* [WHAT YOU HAVE TO DO]:
Copy out exactly the stretch below, from the line with "Where should I click to: Open" through the line with "Click the PEM certificate download arrow icon", both included; the pictures stay out.

* [TASK DATA]:
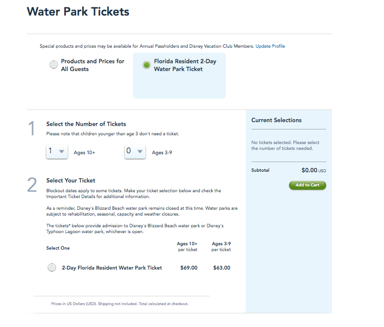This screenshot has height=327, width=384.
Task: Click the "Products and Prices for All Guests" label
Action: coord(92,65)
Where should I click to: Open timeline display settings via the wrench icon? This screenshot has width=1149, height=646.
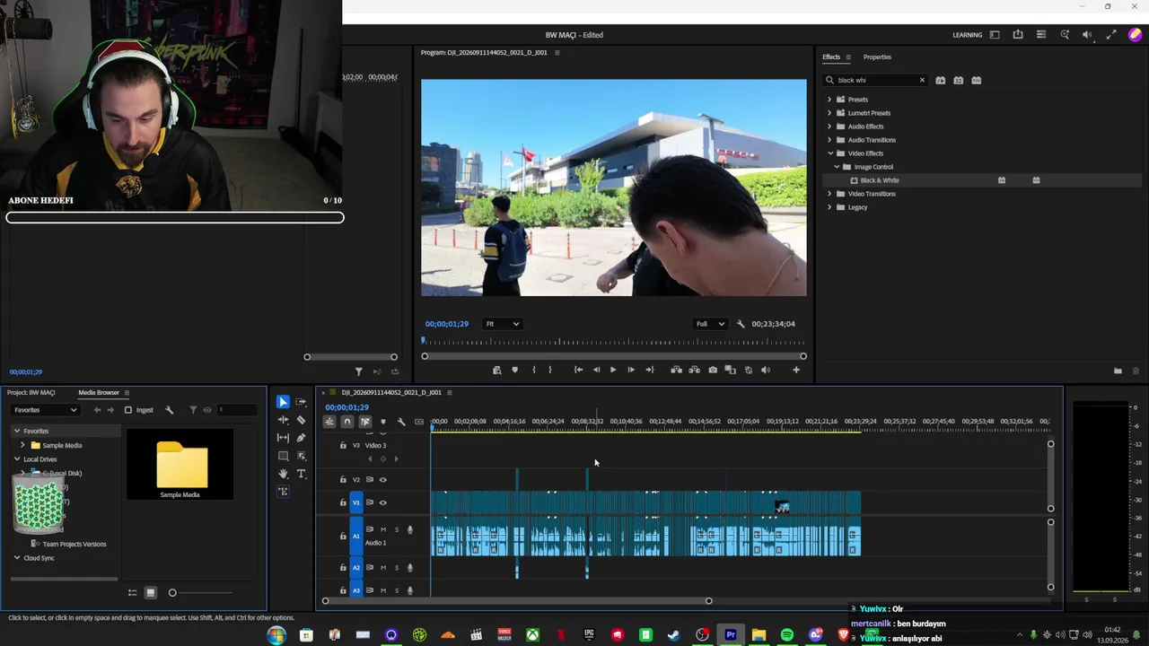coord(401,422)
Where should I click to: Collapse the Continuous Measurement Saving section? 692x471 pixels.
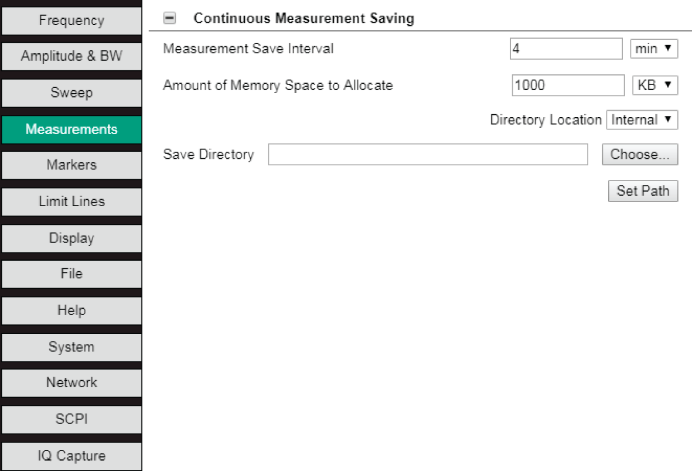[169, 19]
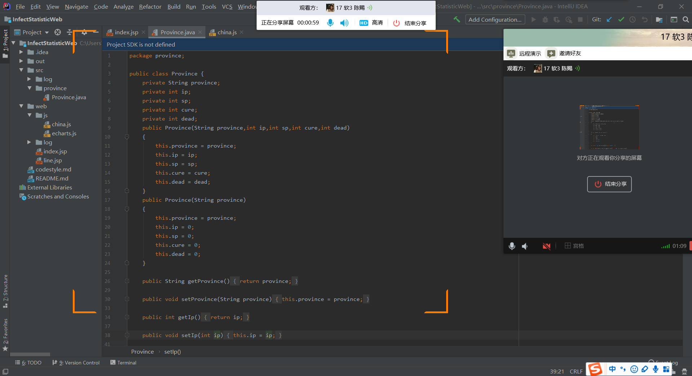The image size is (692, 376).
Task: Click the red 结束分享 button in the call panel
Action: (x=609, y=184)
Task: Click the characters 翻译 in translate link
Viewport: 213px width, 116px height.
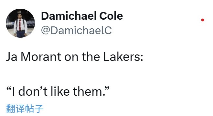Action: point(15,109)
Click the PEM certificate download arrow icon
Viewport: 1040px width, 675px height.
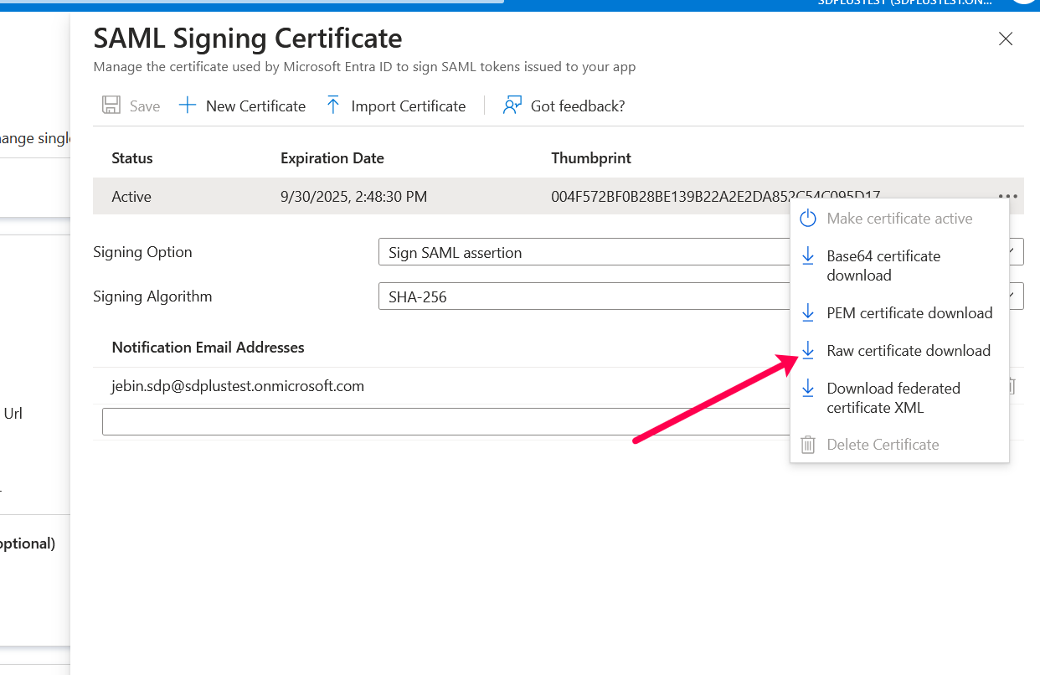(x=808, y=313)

==

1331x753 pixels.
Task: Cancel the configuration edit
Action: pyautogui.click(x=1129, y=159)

* [ANSWER SPACE]:
Where should I click to: Open timeline display settings via the wrench icon? This screenshot has width=1149, height=646.
coord(401,422)
Where should I click to: Collapse the Continuous Measurement Saving section? 692x471 pixels.
[169, 19]
The image size is (692, 376).
Task: Click the red 结束分享 button in the call panel
Action: (x=609, y=184)
Task: Click the characters 翻译 in translate link
Viewport: 213px width, 116px height.
Action: point(15,109)
Click the PEM certificate download arrow icon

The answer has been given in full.